Um recurso para alargar a sua visão:
Para além do risco biológico: Porque é que os símbolos de perigo não podem durar para sempre – 99% Invisible (Podcast)

À medida que continuo a evoluir como profissional criativo, e também como um ser humano que acredita na necessidade de promover a equidade e a inclusão, estou empenhado em desaprender e reaprender o mundo à minha volta. Estou a fazer um esforço consciente para procurar inspiração em novos lugares e desafiar as minhas decisões diariamente.

Ao escrever este artigo, fui levado não só a questionar alguns dos nossos padrões de design anteriormente assumidos, mas também a descobrir novos recursos e ferramentas que podem ajudar a reformular a forma como abordamos o design no futuro.
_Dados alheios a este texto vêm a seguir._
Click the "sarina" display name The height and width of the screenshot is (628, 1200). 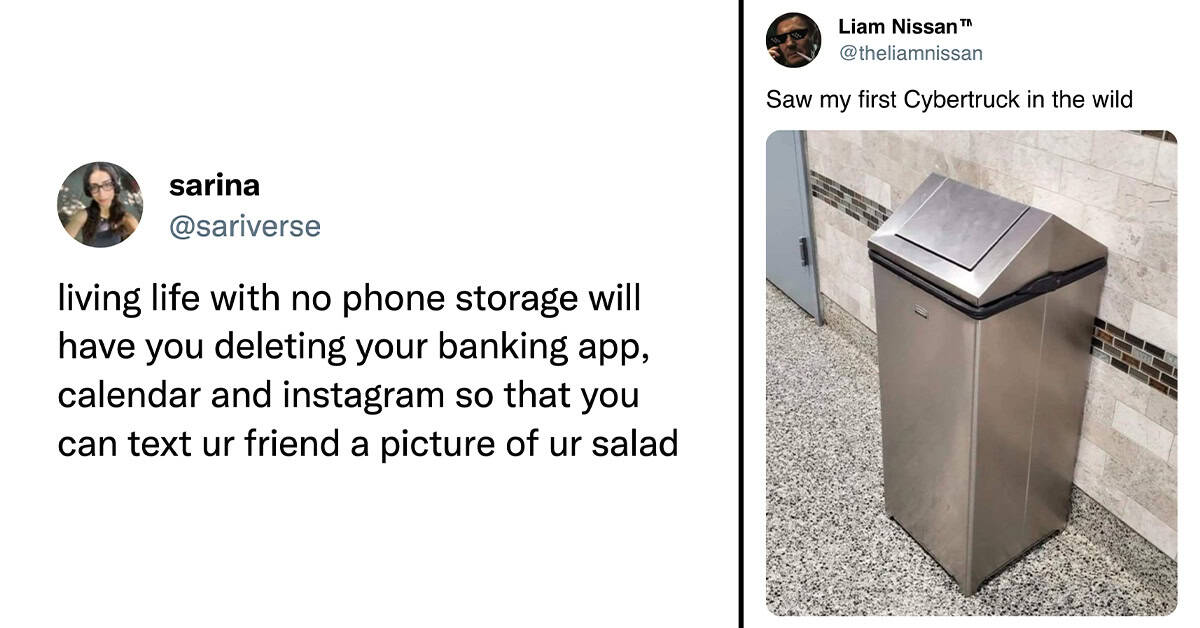pos(215,185)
Se é verdade que foram necessários séculos de branqueamento da comunidade para chegarmos a este ponto de homogeneidade e preconceito, também é verdade que será necessária uma comunidade de curiosidade e determinação para ajudar a desvendá-lo.

Quais são alguns dos recursos que considerou úteis para examinar os seus preconceitos e criar um design mais diversificado e inclusivo? Convidamo-lo a partilhá-los nos comentários, para que possamos começar a ver e a compreender, em conjunto, o quadro visual completo.